Ironías de la vida, ahora: Altman consiguió que decenas y decenas de los actores
más famosos del cine de los ochenta y los noventa se interpretaran a sí mismos
en deliciosos y demoledores cameos. De hecho, el extraordinario final de “El
juego de Hollywood” juega con la iconografía de dos pesos pesados del cine que
aún siguen siendo muy taquilleros: Julia Roberts y Bruce Willis.

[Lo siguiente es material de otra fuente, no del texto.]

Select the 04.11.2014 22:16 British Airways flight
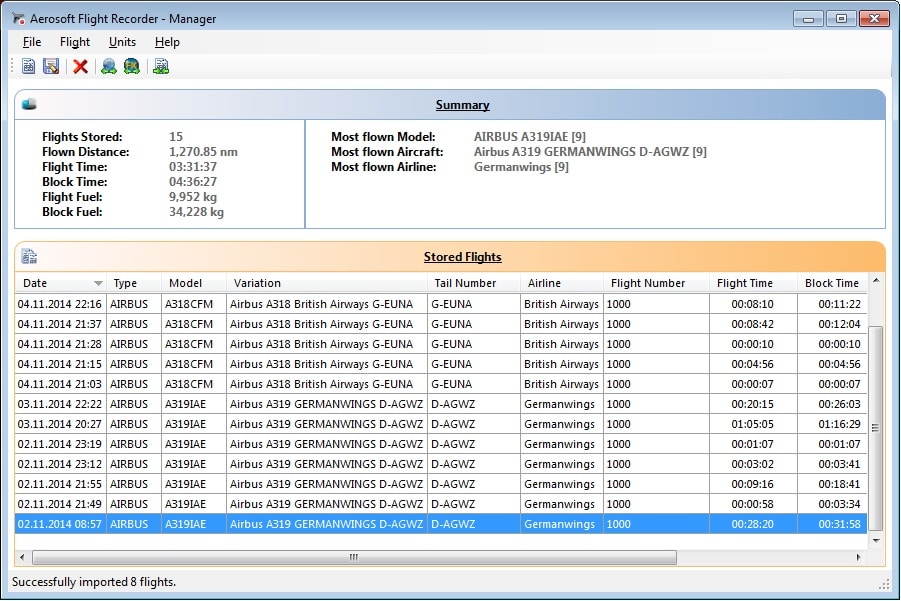The width and height of the screenshot is (901, 601). coord(300,304)
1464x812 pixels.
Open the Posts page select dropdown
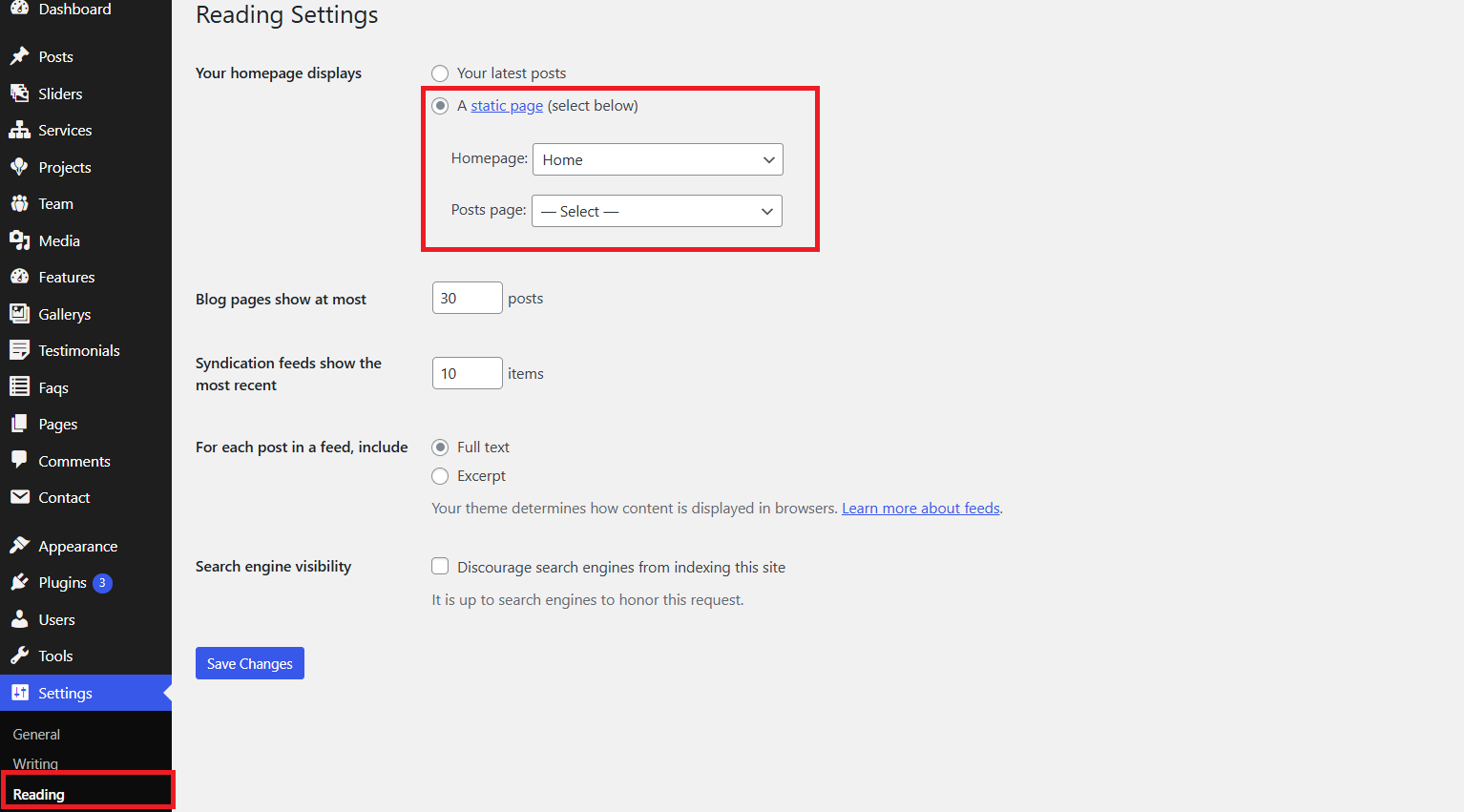[x=657, y=211]
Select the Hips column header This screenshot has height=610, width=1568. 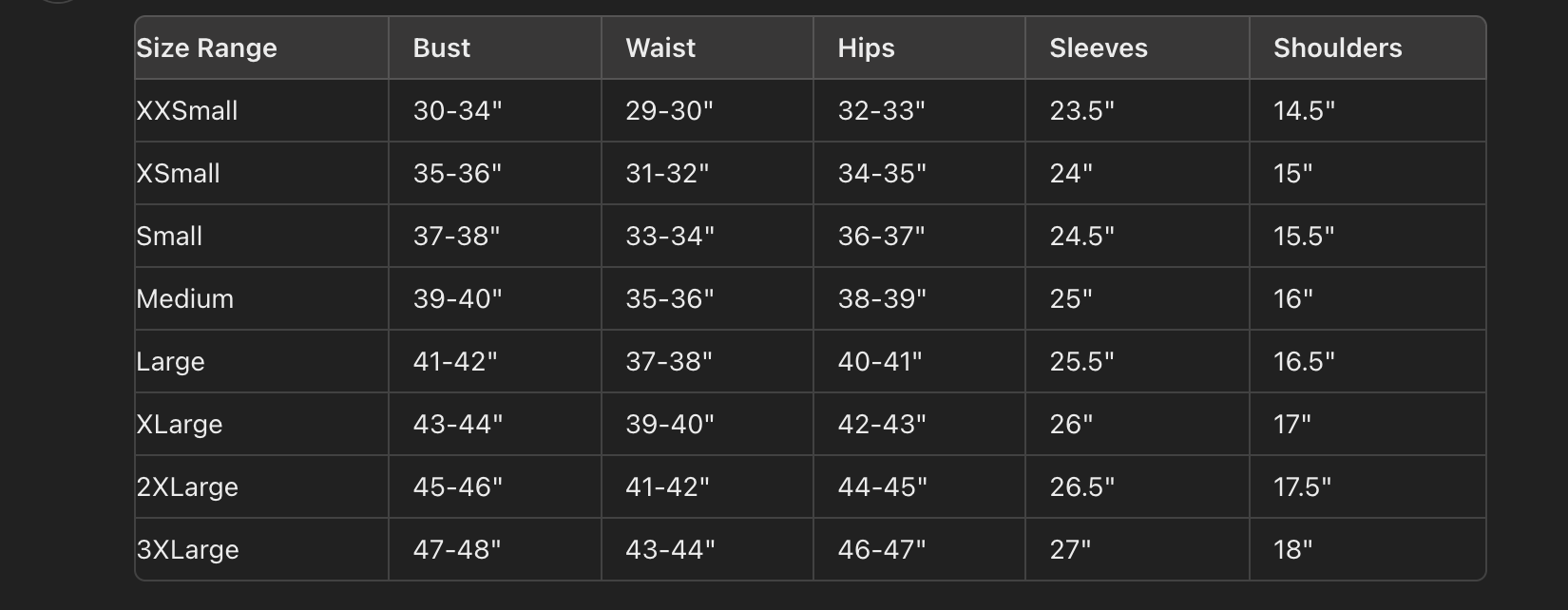[x=866, y=48]
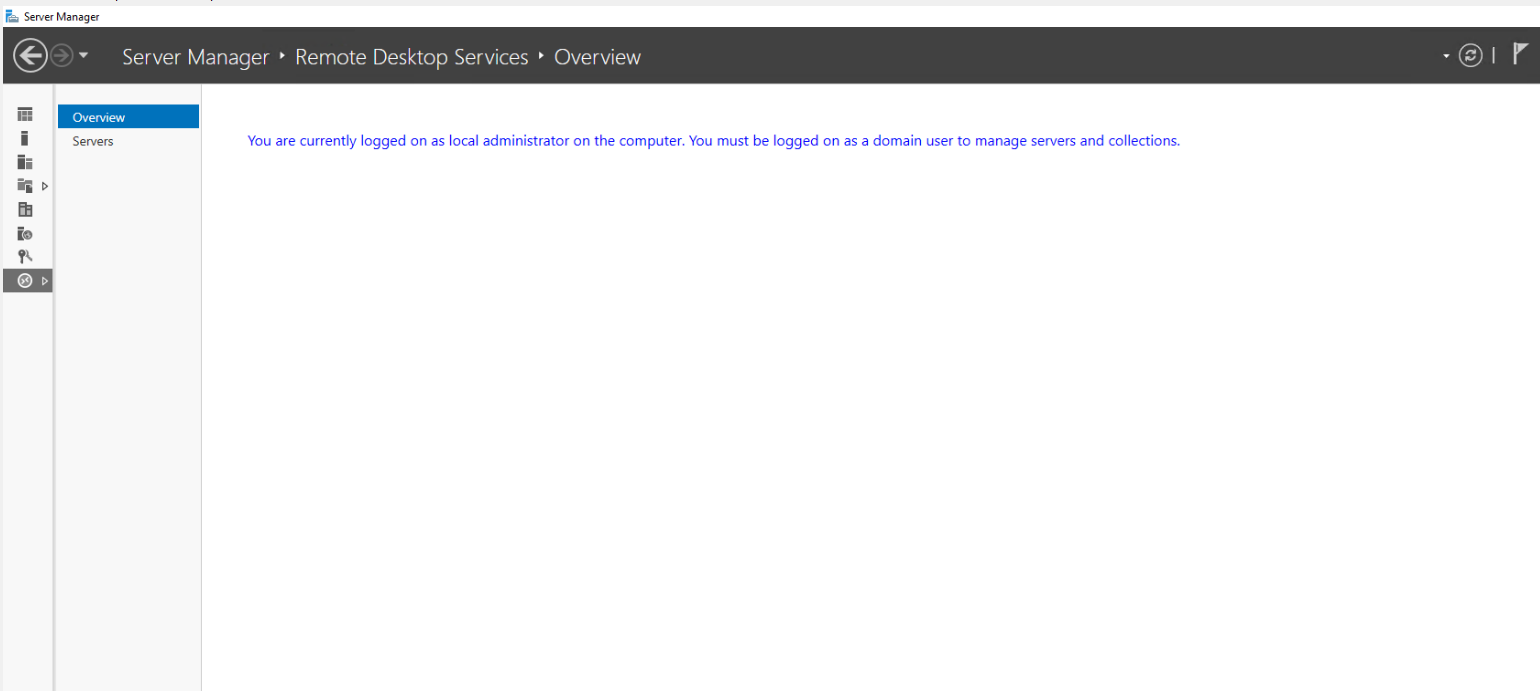The width and height of the screenshot is (1540, 691).
Task: Switch to the Servers page
Action: tap(92, 140)
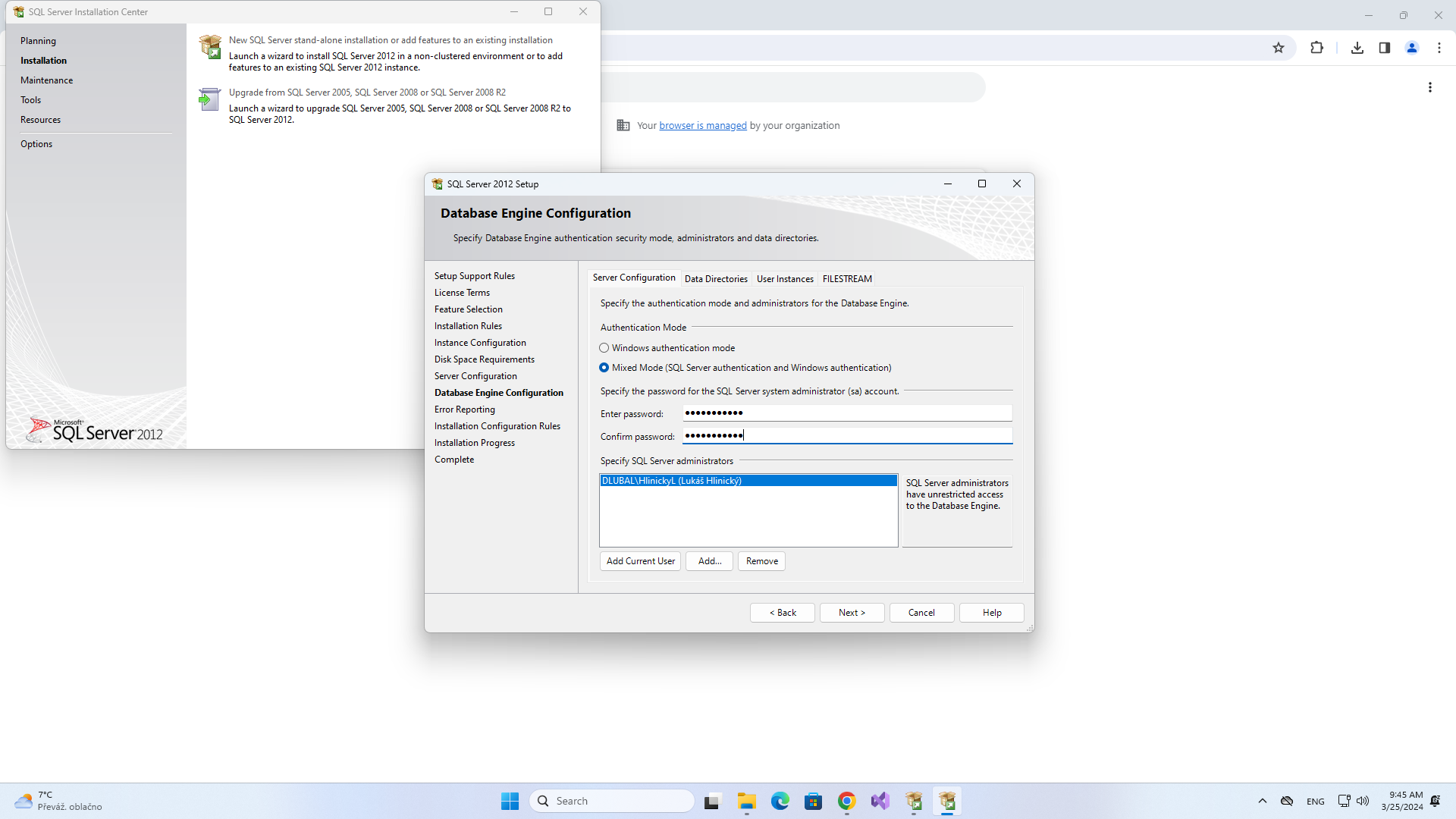Click the Resources section in sidebar
This screenshot has height=819, width=1456.
click(x=42, y=119)
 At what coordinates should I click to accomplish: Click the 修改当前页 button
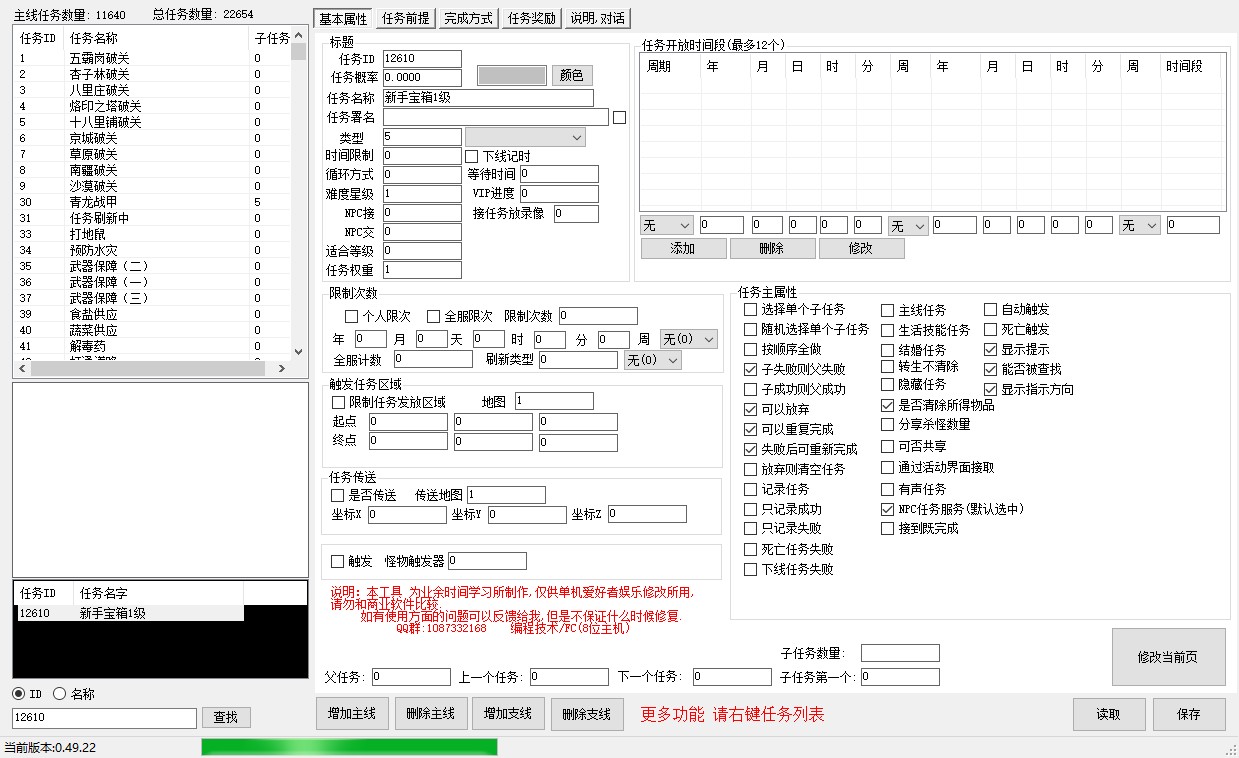[x=1169, y=656]
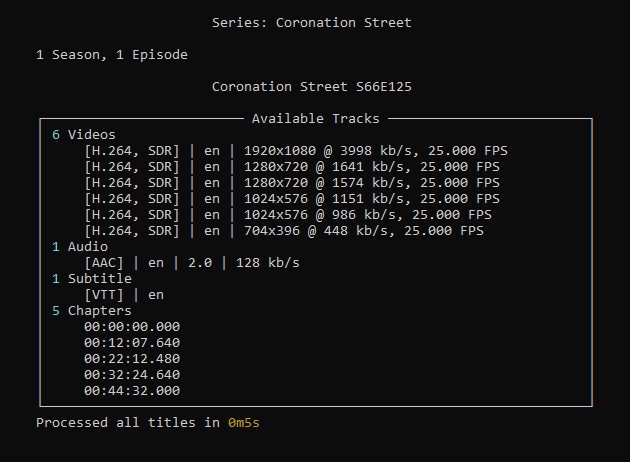Select the 1280x720 @ 1641 kb/s video track
The height and width of the screenshot is (462, 630).
tap(291, 167)
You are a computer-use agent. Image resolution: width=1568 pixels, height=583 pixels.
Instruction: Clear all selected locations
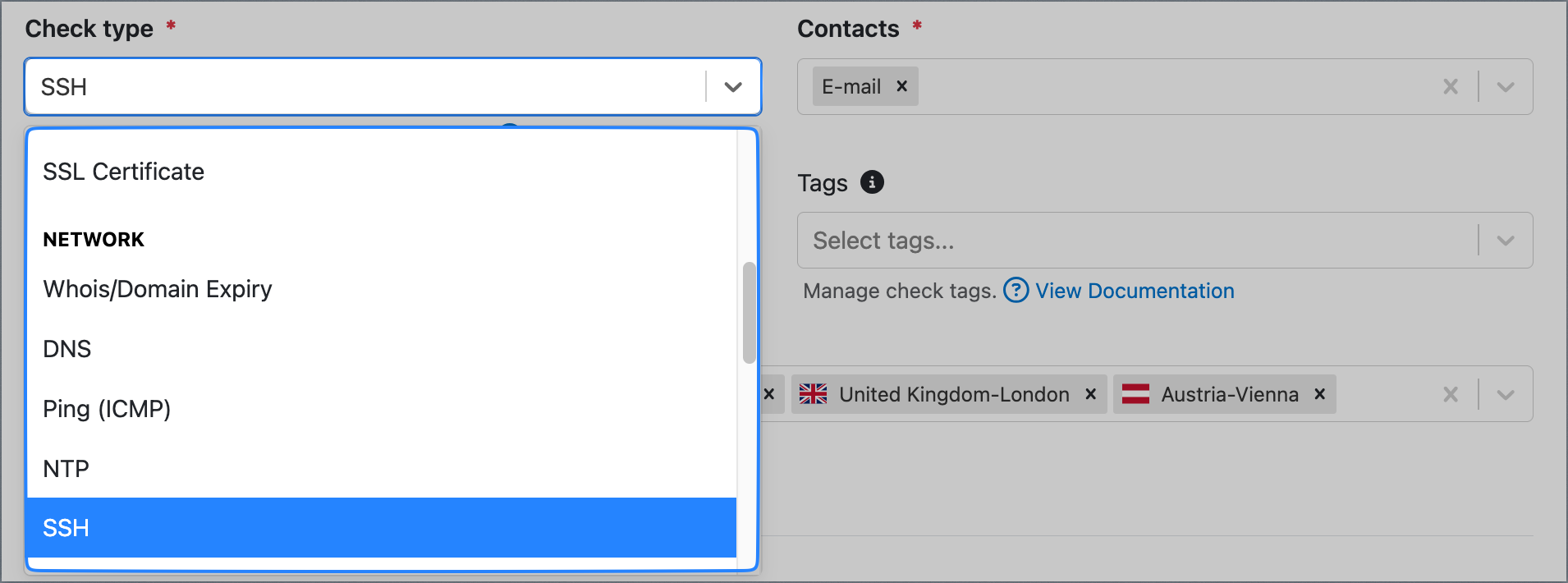click(x=1451, y=394)

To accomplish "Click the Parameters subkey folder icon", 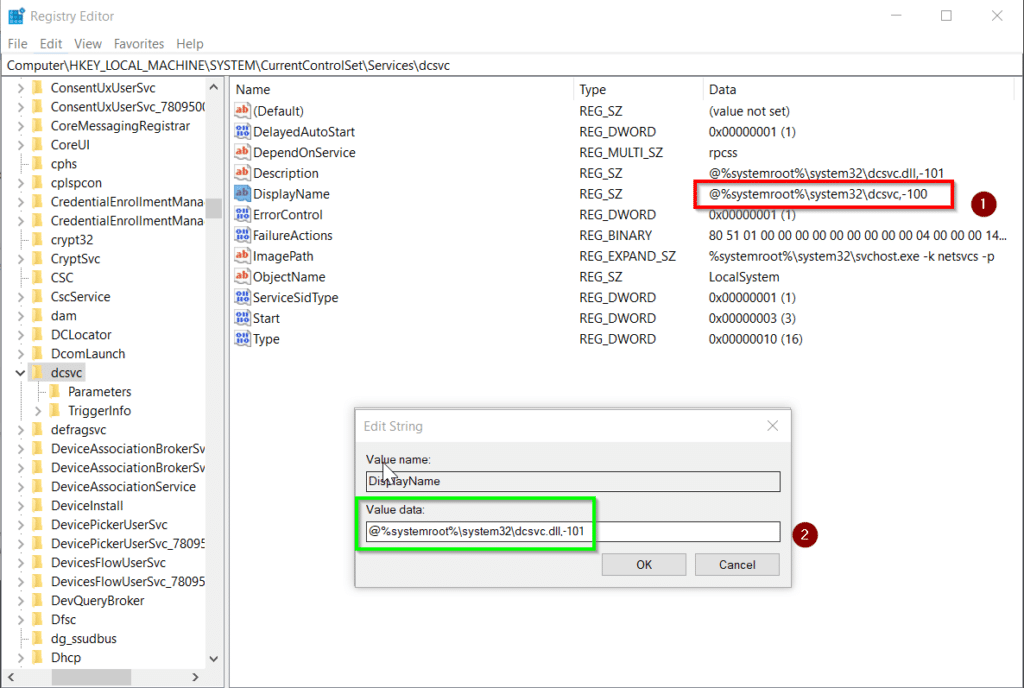I will click(x=56, y=392).
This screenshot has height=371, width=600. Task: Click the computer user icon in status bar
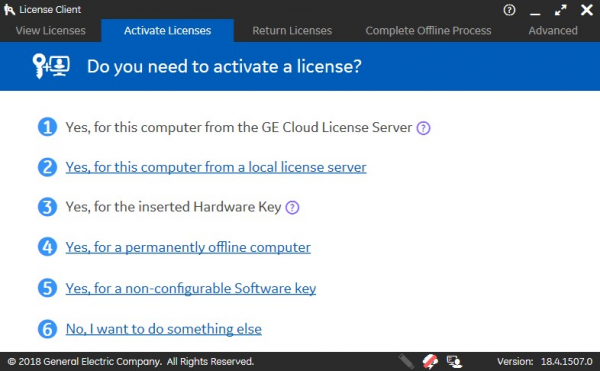[x=454, y=361]
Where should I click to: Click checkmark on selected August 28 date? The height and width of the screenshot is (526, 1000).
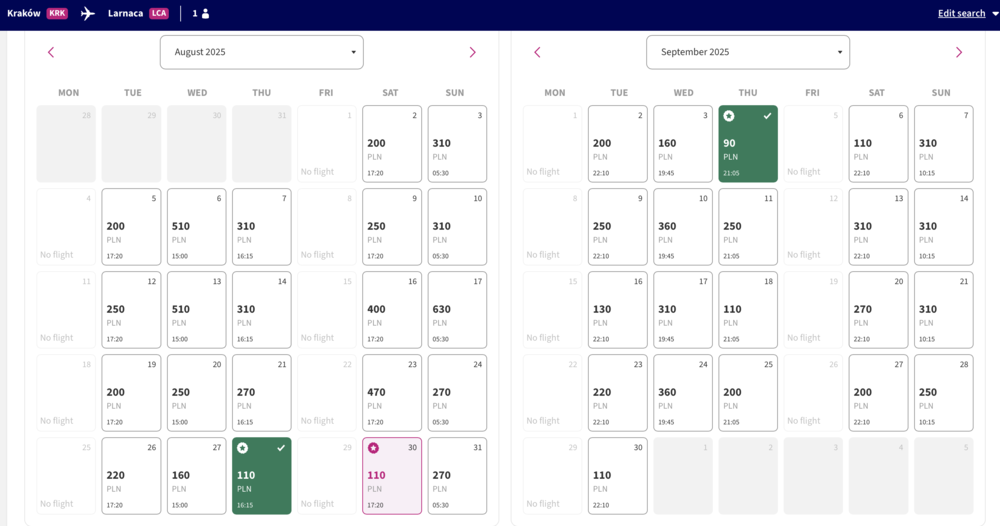[x=281, y=448]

En 1994, Altman intentó repetir el éxito de “The player” con “Prêt-à-porter”,
metiendo su afilado bisturí en el mundo de la moda y utilizando de nuevo su
pedigrí para conseguir que las modelos y los modistos del momento se
interpretaran a sí mismos. Y, aunque tiene imágenes muy potentes, el director no
consiguió recrear la atmósfera parisina de las pasarelas de la misma forma que
ese Hollywood que tan bien conocía. En buena parte, por haberlo sufrido en sus
carnes.
Actualmente, la cadena de televisión HBO emite una serie, “El séquito”, sobre el
mundo del cine, más divertida y menos corrosiva que la película de Altman, pero
que muestra igualmente los entresijos del Hollywood contemporáneo y las
grandezas y miserias de sus protagonistas. Con la particularidad de que también
son numerosos los cameos de personalidades del cine que, como James Cameron,
Martin Scorsese, Dennis Hopper o Matt Damon, se interpretan a sí mismos, en
pariciones repletas de buen humor y buen rollo.
¡El cine, infatigable Fábrica de Sueños!